While spring semester 2020 ended without our usual pomp and circumstance, from a safe social distance we have reason to celebrate getting through this most challenging academic year. When the campus closed in mid-March, few of our faculty had much experience with online teaching, and perhaps fewer had any interest in moving class into the digital realm. But we did it, with much support from the university’s technology team and patience and flexibility from our students. Students learned about history, while we figured out how to stop Zoom bombers and how to upload a lecture to the cloud that hovers over us all.
Among the most valuable lessons we learned from this experience is affirmation of something we already knew—that there is no real substitute for face-to-face learning. Teaching is a full body exercise, and nothing replaces the way a talented professor can, over the course of a semester, turn a physical classroom into a community of learners. Certainly, students told us that, loud and clear, in their end of course evaluations. They want back on campus.

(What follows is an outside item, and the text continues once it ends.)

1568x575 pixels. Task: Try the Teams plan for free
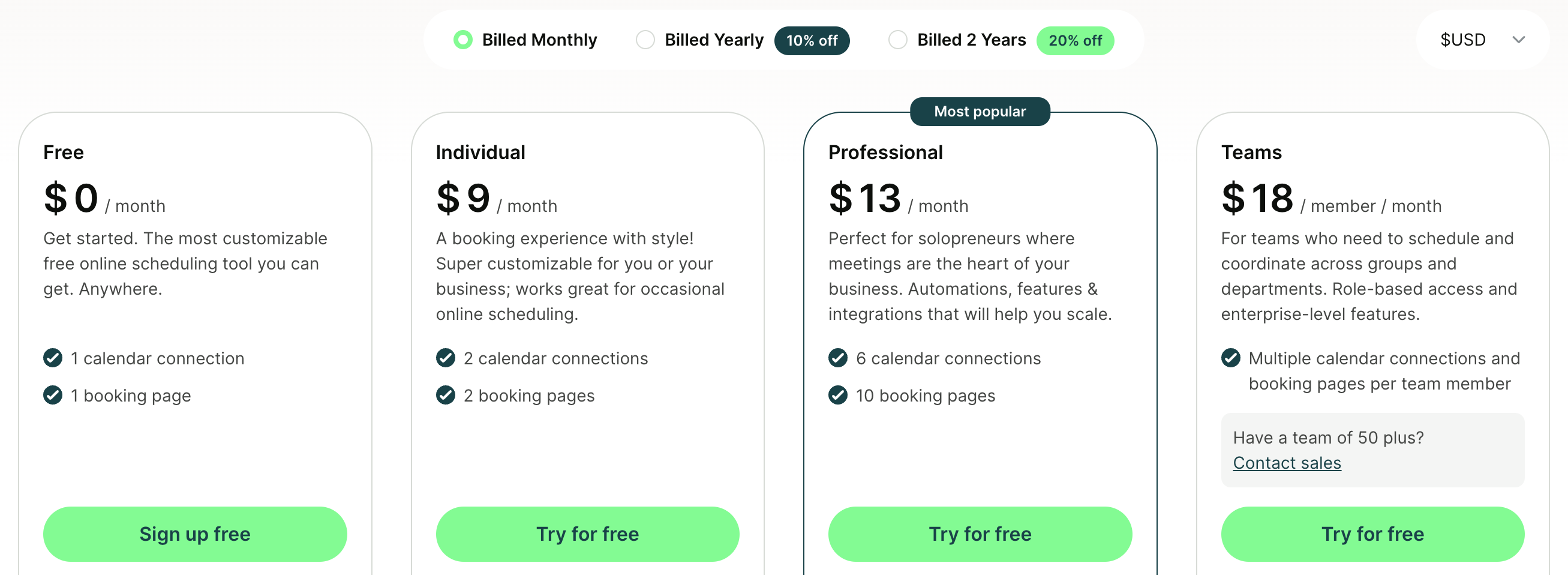coord(1372,534)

We want that, too, when it can be done safely. In the meantime, we can look back fondly on those days, not so long ago, when we huddled together in classrooms, so focused on sharing ideas that we never paused to worry about sharing our breath.
By chance, just before the shutdown we asked our favorite photographer, Kelli Guinn, to take pictures of some of our colleagues in action. I love how these images capture the value of embodied education, and the passion of teaching as a physical act. They serve as a wonderful reminder of a world we have lost, temporarily, and will not soon take for granted.